Il règne ici une épidémie qui, je vous le dis bien bas, frise de près le choléra ; elle sévit, comme mortalité, sur les enfants jusqu’à quinze ans compris ; il y a des villages où il n’en est pas resté un seul. Dans les villes, le chiffre de la mortalité est relativement bien inférieur à celui des campagnes. Mais, comme cette maladie s’appelle fièvres, tout simplement, elle ne cause aucun effroi, et pourtant elle a enlevé dix fois plus de gens que le choléra, qui terrifiait tout le monde. Ma maison n’a pas été plus épargnée que les autres. Carraud a commencé et, bien qu’il n’ait plus de fièvre depuis trois semaines, sa convalescence est loin d’être parfaite. Tous mes gens, même à la ferme, y ont passé, excepté Annette et Adrien. J’en ai encore deux au lit, assez gravement malades ; voilà pourquoi je ne vous avais pas répondu tout de suite, car la surveillance qu’exigeaient tous mes malades, — sans compter maître Yorick, auquel je faisais suivre un traitement préventif, — absorbait tous mes moments, y compris ceux employés à recevoir les visites obligées. — Enfin, la mort récente de la sœur de ma mère, pauvre vieille tante qui a demeuré quinze ans avec mon père, est venue m’abattre entièrement. Elle avait quatre-vingt-un ans ; elle, avait quitté Issoudun ; mais cette rupture avec un passé dont elle était le seul représentant m’a fait mal, m’a avertie que la période ascendante de ma vie était à jamais finie et que je constituais désormais le passé de la génération qui m’entoure ; et je jetais les yeux sur le tout petit, qui aura besoin de moi longtemps encore. Pourtant je suis bien lasse ! Le repos serait le bienvenu, sans cette nécessité de soutenir encore les pas de cette bien trop jeune famille.

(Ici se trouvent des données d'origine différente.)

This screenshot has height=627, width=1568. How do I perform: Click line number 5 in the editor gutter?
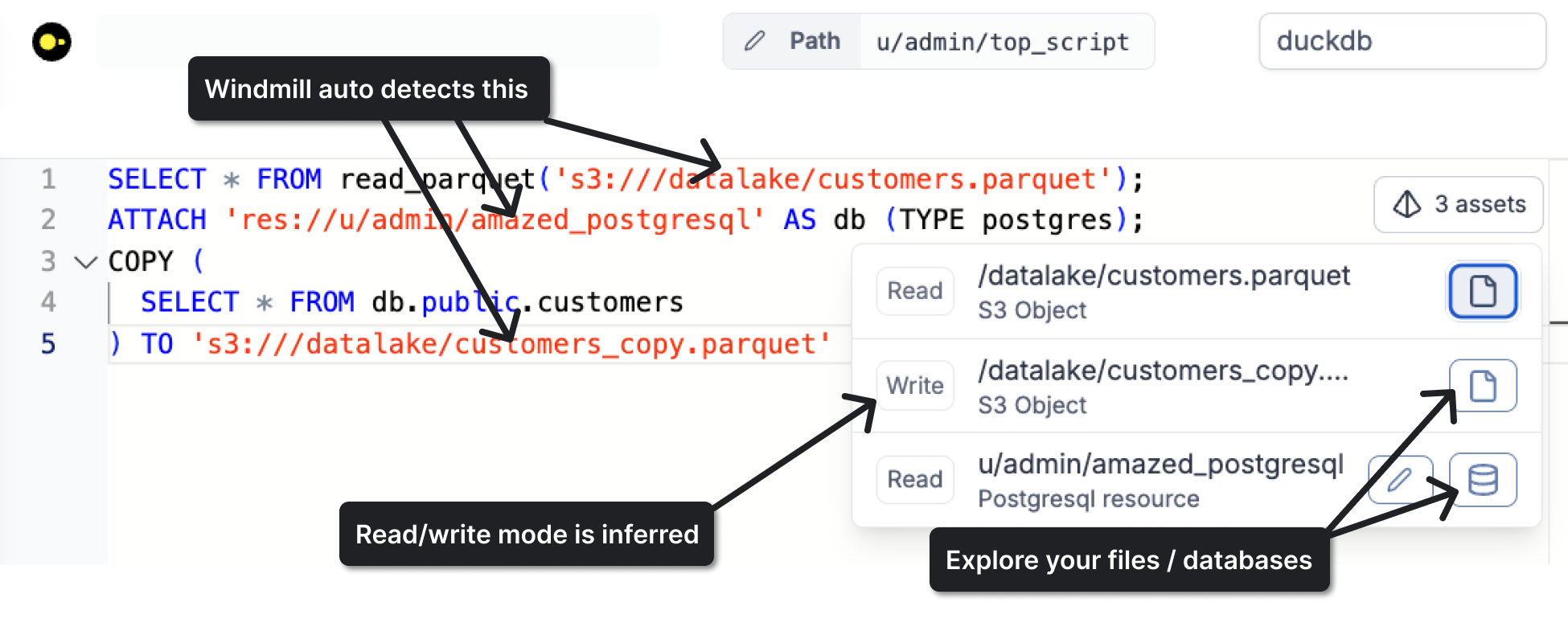47,343
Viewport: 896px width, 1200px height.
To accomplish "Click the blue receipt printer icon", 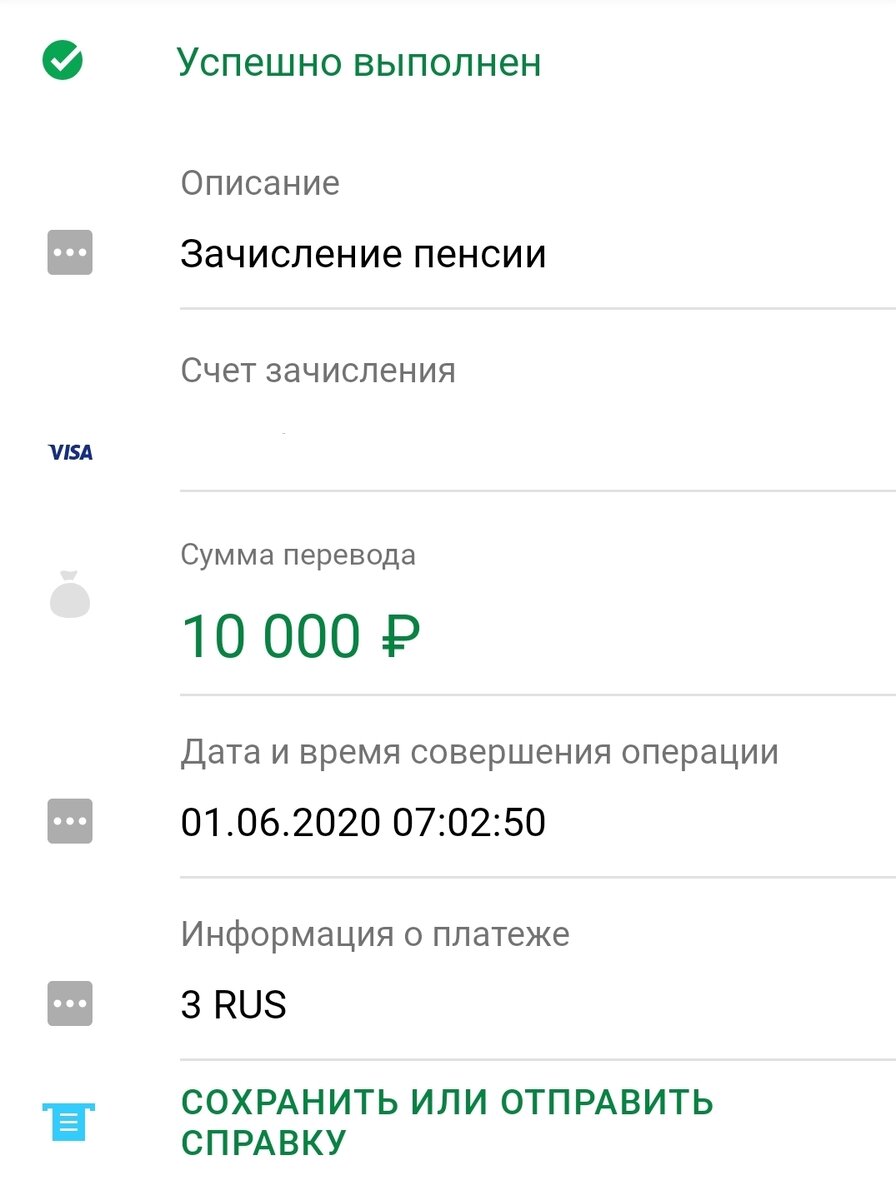I will (70, 1122).
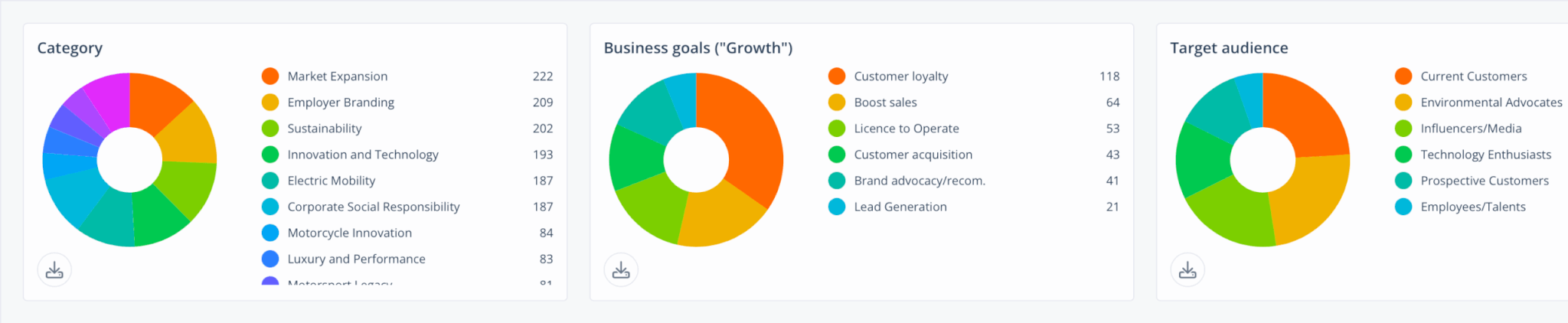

Adieu, cher Honoré, adieu. Que le soleil luise toujours au-dessus des Jardies, que la verdure s’y conserve belle et les fleurs dans leur fraîcheur ; qu’aucune préoccupation nuisible à vos travaux ne s’y glisse et, surtout, que notre présence n’y soit pas une cause de non-travail ! Si j’étais plus forte, je me réjouirais d’aller si près de vous, afin de vous aider dans le matériel de votre travail ; mais je n’aurai jamais en moi la confiance nécessaire pour bien faire la moindre chose.

Mon mari vous aime bien ; moi je me sens digne par le cœur de l’amitié que vous me témoignez.